Skip to content

Feature: Daemon Mode for Incremental File Watching and Automatic Reindexing #22

@marco0560

Description

@marco0560

Feature: Daemon Mode for Incremental File Watching and Automatic Reindexing

Status

Summary

Introduce an optional daemon mode for Codira that:

  • monitors repository files for changes
  • performs incremental reindexing automatically
  • optionally updates embeddings (if vector backend is enabled)

This mode is intended as a developer productivity feature, not part of the deterministic core.

Motivation

Current workflow:

edit files → manually run `codira index`

This introduces friction:

  • stale indexes between edits
  • repeated manual commands
  • suboptimal feedback loop

Daemon mode enables:

edit files → automatic reindex → immediate query freshness

Key Principle

Daemon mode MUST NOT compromise Codira’s deterministic guarantees.

Scope

Included

  • filesystem monitoring (watch mode)
  • incremental indexing on change
  • batching / debouncing
  • optional embedding updates
  • status inspection

Excluded

  • mandatory background operation
  • replacing explicit indexing
  • introducing heuristic behavior

Architectural Position

Mode A — CLI (authoritative)
    codira index
    codira ctx

Mode B — Daemon (optional)
    codira daemon

Hard Constraints

C1 — Optionality

Codira MUST function fully without daemon mode.

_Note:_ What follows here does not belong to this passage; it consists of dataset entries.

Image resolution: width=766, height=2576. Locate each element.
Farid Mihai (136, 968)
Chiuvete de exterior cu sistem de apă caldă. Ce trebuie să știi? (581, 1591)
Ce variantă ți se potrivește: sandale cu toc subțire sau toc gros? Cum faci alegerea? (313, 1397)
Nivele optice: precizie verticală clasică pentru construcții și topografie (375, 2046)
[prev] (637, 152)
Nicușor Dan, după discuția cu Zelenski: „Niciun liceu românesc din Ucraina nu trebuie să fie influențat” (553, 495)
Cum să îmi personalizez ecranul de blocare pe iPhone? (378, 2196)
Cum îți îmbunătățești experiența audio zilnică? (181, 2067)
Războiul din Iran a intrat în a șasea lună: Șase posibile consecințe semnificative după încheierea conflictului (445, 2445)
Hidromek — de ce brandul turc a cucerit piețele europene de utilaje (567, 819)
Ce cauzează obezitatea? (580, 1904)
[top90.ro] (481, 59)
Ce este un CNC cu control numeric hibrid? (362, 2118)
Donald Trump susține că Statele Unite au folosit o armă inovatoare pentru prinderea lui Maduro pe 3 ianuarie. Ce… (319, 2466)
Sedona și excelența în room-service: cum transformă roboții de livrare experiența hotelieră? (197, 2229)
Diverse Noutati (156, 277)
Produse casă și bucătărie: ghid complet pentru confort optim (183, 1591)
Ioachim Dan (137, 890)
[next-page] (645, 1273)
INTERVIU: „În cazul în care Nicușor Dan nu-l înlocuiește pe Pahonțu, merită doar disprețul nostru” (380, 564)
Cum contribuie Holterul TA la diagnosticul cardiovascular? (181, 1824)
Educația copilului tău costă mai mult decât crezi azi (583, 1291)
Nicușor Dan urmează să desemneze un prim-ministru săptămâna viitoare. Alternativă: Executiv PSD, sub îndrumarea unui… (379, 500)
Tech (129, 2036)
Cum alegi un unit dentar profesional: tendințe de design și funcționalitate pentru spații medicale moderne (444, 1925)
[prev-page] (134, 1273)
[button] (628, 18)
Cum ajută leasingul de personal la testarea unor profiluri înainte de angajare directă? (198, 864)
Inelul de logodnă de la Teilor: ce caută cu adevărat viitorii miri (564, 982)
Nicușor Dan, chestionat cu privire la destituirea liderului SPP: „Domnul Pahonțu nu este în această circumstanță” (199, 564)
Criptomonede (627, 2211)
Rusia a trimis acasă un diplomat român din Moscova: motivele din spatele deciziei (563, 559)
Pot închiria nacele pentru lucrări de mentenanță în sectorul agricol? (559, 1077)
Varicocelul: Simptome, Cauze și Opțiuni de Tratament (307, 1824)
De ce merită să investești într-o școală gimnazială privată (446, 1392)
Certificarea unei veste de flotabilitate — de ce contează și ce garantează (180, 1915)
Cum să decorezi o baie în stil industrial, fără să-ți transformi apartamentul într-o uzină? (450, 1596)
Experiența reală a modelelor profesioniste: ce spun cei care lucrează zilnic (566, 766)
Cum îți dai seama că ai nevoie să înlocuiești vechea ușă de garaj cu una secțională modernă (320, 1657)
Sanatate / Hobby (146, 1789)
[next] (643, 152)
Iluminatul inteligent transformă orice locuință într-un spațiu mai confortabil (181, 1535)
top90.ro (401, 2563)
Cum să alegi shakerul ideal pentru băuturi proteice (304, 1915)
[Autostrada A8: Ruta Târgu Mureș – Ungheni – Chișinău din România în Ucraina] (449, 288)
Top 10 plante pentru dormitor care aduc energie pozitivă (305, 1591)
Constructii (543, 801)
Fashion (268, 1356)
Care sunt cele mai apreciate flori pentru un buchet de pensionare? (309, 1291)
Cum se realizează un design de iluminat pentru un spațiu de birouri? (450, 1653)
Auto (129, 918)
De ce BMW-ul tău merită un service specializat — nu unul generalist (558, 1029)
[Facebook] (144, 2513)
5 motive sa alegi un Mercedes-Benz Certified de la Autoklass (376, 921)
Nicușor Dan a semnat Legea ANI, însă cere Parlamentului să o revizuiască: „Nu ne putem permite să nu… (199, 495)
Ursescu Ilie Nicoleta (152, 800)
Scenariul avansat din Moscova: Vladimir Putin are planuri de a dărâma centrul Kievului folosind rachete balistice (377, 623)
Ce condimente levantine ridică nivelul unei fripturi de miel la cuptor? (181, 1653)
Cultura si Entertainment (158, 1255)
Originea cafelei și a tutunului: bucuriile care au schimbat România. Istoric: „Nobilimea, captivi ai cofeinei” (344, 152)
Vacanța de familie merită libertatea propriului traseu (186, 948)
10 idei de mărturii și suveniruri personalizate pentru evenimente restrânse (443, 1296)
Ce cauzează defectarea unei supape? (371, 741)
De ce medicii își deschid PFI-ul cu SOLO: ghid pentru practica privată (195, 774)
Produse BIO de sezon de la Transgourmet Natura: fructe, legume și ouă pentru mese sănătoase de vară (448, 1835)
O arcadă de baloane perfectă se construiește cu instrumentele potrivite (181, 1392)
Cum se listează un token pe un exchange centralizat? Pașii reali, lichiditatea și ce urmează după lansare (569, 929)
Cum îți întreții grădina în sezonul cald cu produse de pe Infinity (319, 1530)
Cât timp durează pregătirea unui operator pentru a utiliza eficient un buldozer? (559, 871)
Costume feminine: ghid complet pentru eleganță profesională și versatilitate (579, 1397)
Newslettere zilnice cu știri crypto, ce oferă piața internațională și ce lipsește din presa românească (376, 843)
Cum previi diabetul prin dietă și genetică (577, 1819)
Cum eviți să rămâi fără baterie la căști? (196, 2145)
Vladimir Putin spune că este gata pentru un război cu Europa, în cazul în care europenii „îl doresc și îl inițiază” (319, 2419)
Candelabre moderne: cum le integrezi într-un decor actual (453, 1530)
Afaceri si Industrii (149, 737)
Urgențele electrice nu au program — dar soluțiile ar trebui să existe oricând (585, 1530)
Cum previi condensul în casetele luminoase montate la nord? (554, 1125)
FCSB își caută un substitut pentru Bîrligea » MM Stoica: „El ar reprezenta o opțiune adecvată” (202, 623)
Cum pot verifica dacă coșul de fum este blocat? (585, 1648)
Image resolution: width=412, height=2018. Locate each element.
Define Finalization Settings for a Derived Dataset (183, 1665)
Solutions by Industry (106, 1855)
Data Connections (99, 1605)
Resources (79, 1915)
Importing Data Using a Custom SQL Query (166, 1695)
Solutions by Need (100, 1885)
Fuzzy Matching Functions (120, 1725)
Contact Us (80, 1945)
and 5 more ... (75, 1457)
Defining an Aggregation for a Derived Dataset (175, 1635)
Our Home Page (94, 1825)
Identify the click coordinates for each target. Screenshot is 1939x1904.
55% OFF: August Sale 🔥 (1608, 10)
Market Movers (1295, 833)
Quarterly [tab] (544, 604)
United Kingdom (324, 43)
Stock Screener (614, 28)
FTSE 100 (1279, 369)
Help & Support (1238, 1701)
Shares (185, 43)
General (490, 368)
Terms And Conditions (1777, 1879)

C2 — Deterministic isolation

  • CLI commands MUST NOT depend on daemon state
  • daemon updates MUST be observable and reproducible

C3 — Explicit state visibility

Users MUST be able to inspect:

  • last indexed state
  • pending changes
  • daemon activity

C4 — No hidden mutation

All daemon actions MUST be:

  • logged
  • traceable
  • reconstructable

High-Level Design

File watching pipeline

file change
   ↓
event queue
   ↓
debounce / batch
   ↓
incremental index
   ↓
(update deterministic backend)
   ↓
(optional) update embeddings (#21)

Backend interaction

Relationship with Vector Backend (#21)

Daemon mode is a natural companion to #21:

  • embeddings are expensive to compute
  • background updates improve usability
  • async pipeline becomes meaningful

However:

daemon mode MUST NOT require a vector backend

Relationship with Docker

  • daemon alone → low Docker value
  • daemon + vector backend → high Docker value (multi-service setup)

Open Design Questions

1. Watch scope

  • entire repository?
  • only indexed paths?
  • configurable include/exclude?

2. Event model

  • file-level vs directory-level events?
  • how to handle:
    • renames
    • deletes
    • mass changes (git checkout)?

3. Debounce strategy

  • fixed delay?
  • adaptive batching?
  • max batch size?

4. Consistency model

  • what happens if files change during indexing?
  • snapshot-at-start vs rolling update?

5. Identity and correctness

  • how to ensure index consistency with:
    • file hashes
    • analyzer versions
  • how to detect drift?

6. Embedding pipeline (#21)

  • synchronous vs asynchronous?
  • queue-based?
  • failure handling?

7. Status and observability

Define:

codira status

Must include:

  • last indexed revision / hash
  • pending changes
  • daemon running state
  • embedding sync status (if applicable)

8. Failure handling

  • partial indexing failures
  • backend errors
  • watcher failures

Policy:

  • fail-fast vs retry?
  • degradation behavior?

9. CLI surface

Proposed commands:

codira daemon start
codira daemon stop
codira daemon status

Open questions:

  • foreground vs background mode?
  • PID management?
  • integration with system services?

10. Logging

  • structured logs required
  • reproducible trace of actions
  • integration with --explain?

11. Cross-platform behavior

  • Linux (inotify)
  • macOS (FSEvents)
  • Windows (ReadDirectoryChangesW)

Questions:

  • abstraction layer?
  • fallback polling?

12. Interaction with manual indexing

  • what happens when:
    • user runs codira index while daemon is active?
  • locking strategy?
  • override semantics?

13. Performance limits

  • large repos
  • rapid change bursts
  • editor save patterns

Risks

R1 — Hidden state

Users may not know what is indexed.

R2 — Non-reproducibility

Time-based updates break deterministic workflows.

R3 — Race conditions

Concurrent changes during indexing.

R4 — Debug complexity

Harder to reproduce bugs compared to explicit CLI runs.

Mitigations

  • explicit status command
  • strict logging
  • deterministic identity model
  • optional disablement
  • manual override (codira index --force)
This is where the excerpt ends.